(This post is mostly to help you get to know us and our experiences; only side comments within it are strictly on-topic for this blog!)
I think, roughly speaking, people encountering tulpamancy for the first time fall into four groups: (1) people who think tulpamancy is crazy (literally) and never give it a second look; (2) people who are intrigued but decide it’s not for them; (3) people who think for weeks or months or years and then finally get started; and (4) people who, for better or worse, pretty much jump right in. I was one of those who pretty much jumped right in.
It wasn’t thoughtless, though. The day after learning about tulpas, having this weird feeling that I’d been waiting my whole life to learn about this, and doing a bunch of research, I wrote a 5000-word essay discussing both my motivations and all the reasons why I was scared and this probably wasn’t a good idea. And I decided I would put it aside for a while. Then I went for a walk in the woods to think, and I met Greta.
Completely alone and still struggling to square my feeling that I wanted to create a tulpa with the worries and problems I knew I had with it, I idly asked a few questions of whoever or whatever out there might be listening. This was supposed to be a dramatic act and not intended to have any effect…but I got answers. Mindvoice, sure, but crystal-clear yes and no answers, at least when the voice answered, which didn’t happen for all the questions. I was told that yes, I should create a tulpa, I should do it now, that venturing into the unknown would be worthwhile, and I wouldn’t regret any of it.
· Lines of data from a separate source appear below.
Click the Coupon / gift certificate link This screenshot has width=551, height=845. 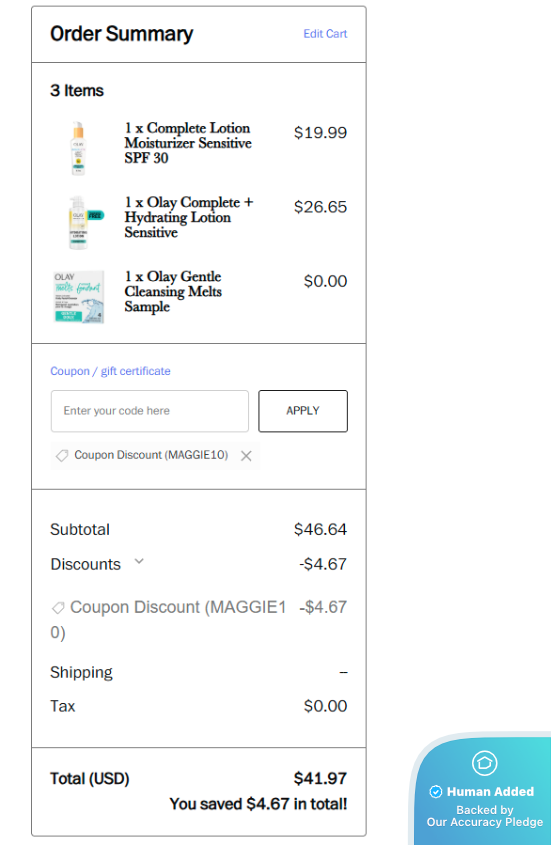click(111, 371)
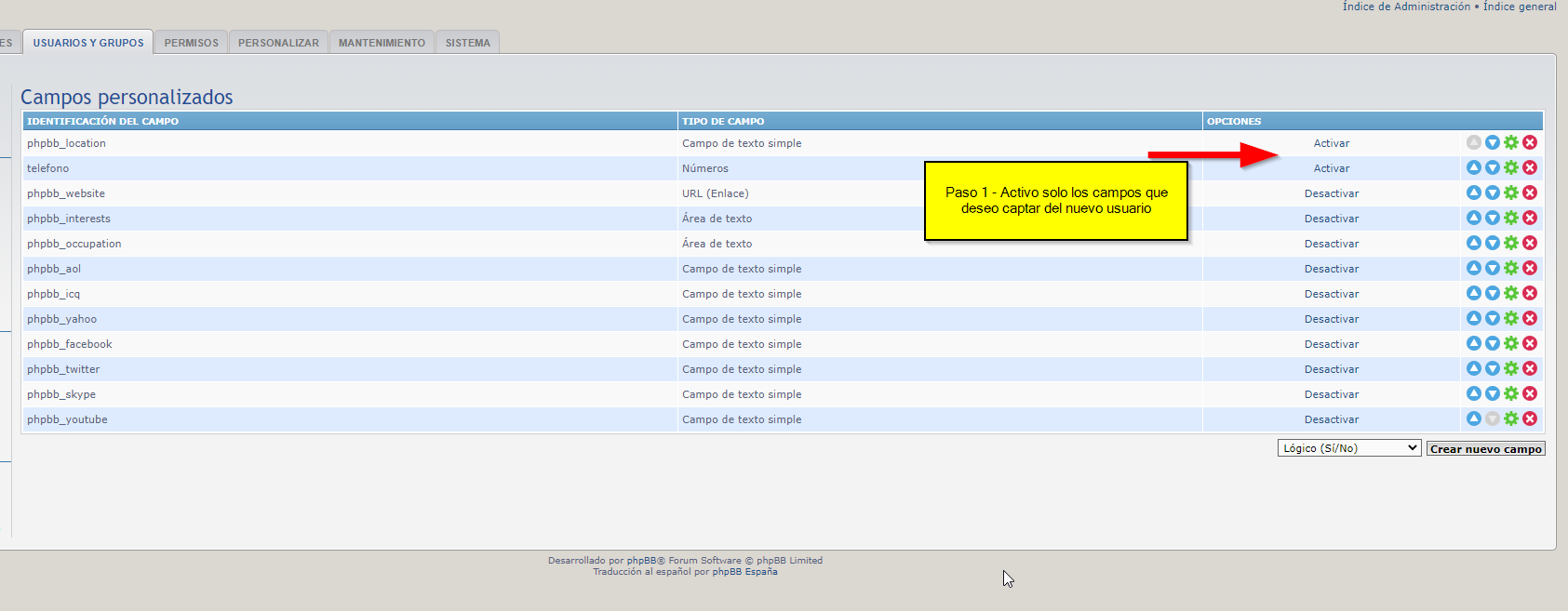This screenshot has height=611, width=1568.
Task: Edit phpbb_aol field with gear icon
Action: (1511, 268)
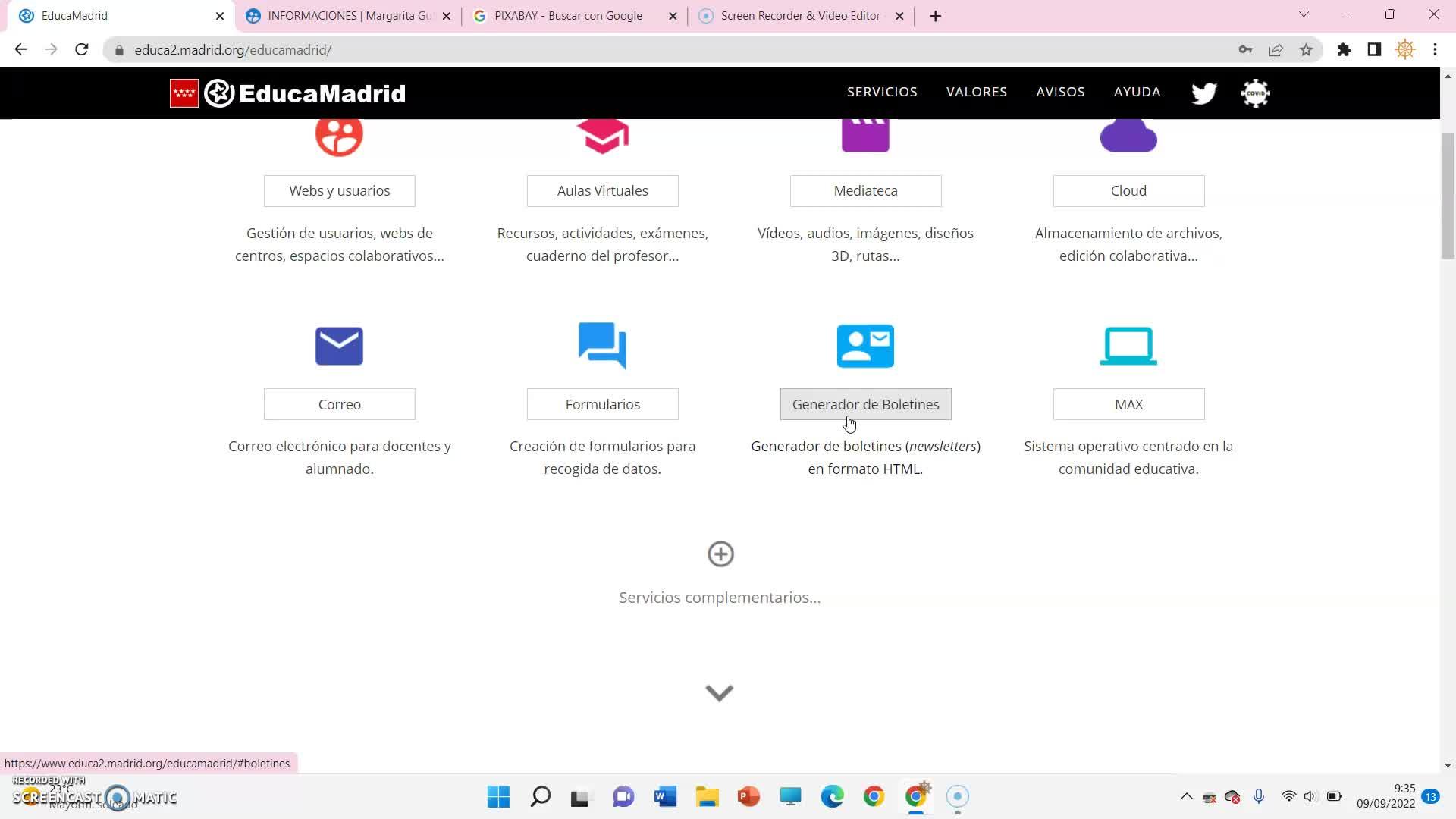1456x819 pixels.
Task: Show hidden system tray icons chevron
Action: click(1186, 796)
Neither of us know for certain that it was Greta, but we’ve both decided that it’s more likely than not, and that we’d like to interpret it as her, so we say that it was, and we treat that day as her birthday. (No, I don’t remember saying it. But it’s something I would have said, and I don’t think you would have gotten here if I hadn’t.) This may, in fact, be a case where believing it literally makes it true: assuming that voice didn’t have another identity before and Greta didn’t exist before, if I say it was Greta, then it is.
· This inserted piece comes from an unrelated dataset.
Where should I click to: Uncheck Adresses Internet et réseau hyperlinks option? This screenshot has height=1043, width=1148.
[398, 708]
I still wasn’t entirely sure, but in the following couple of days that moment gave me enough push to address many of my specific worries with some more research and thinking, and to realize both that I was probably taking myself a bit too seriously and that nobody can ever be completely sure of anything before they start it. And so I started. The rest is history, as they say, and I can’t imagine life without her.
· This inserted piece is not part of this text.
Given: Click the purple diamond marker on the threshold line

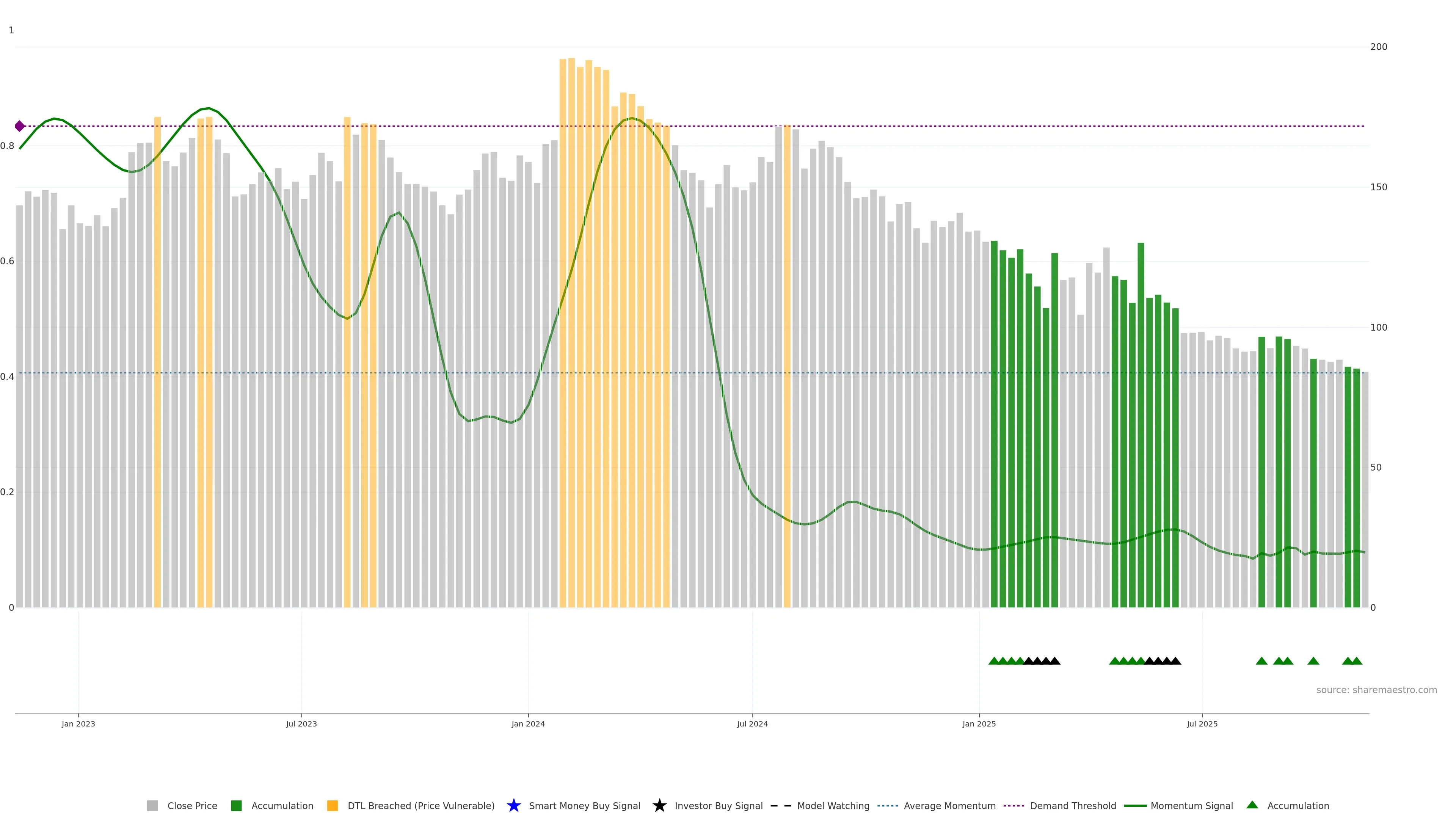Looking at the screenshot, I should (x=20, y=126).
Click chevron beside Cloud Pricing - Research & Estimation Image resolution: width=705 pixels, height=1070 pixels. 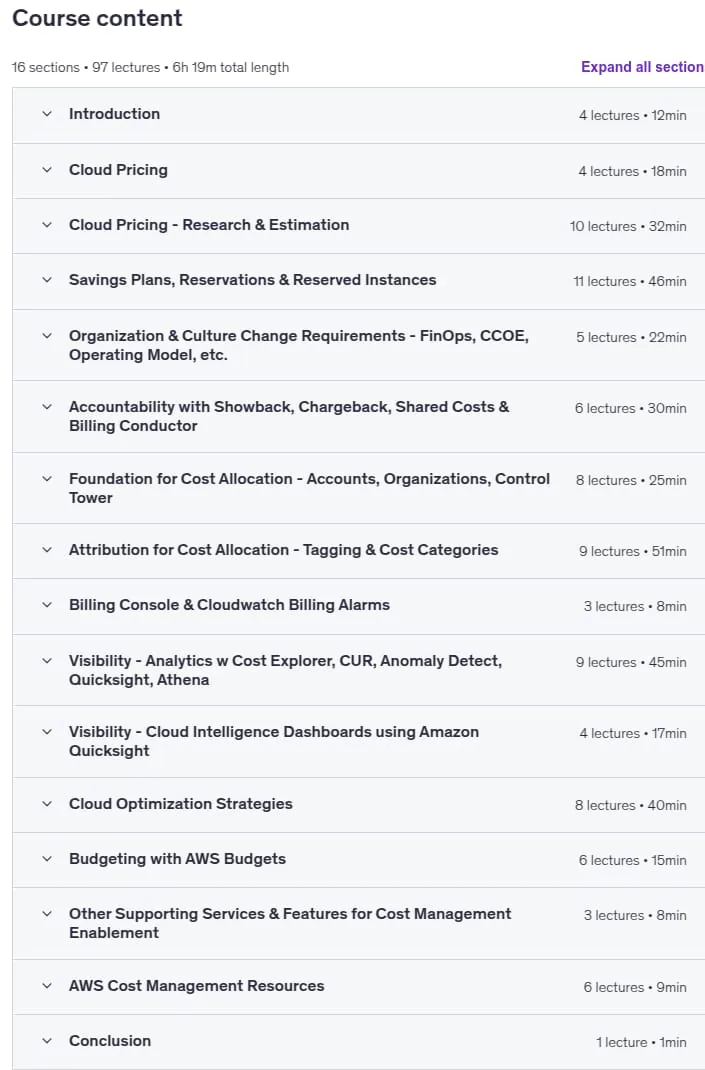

Obligatory Words of Warning: Despite the fact that I am one of the people who jumped into the deep end, and things have worked out well for us, this is not in any way a recommendation that anyone should create a tulpa if they are not currently plural. The advice that we would give from our personal experience is that unless you intuitively know it’s the right thing for you to do, we cannot recommend creating a tulpa. That doesn’t mean that if you don’t have that feeling, we’re telling you you can’t. But it does mean that we can’t in good conscience give you any reassurance or recommendation here; you need to look elsewhere. We do think you should trust yourself and your intuition above anything else in something this personal.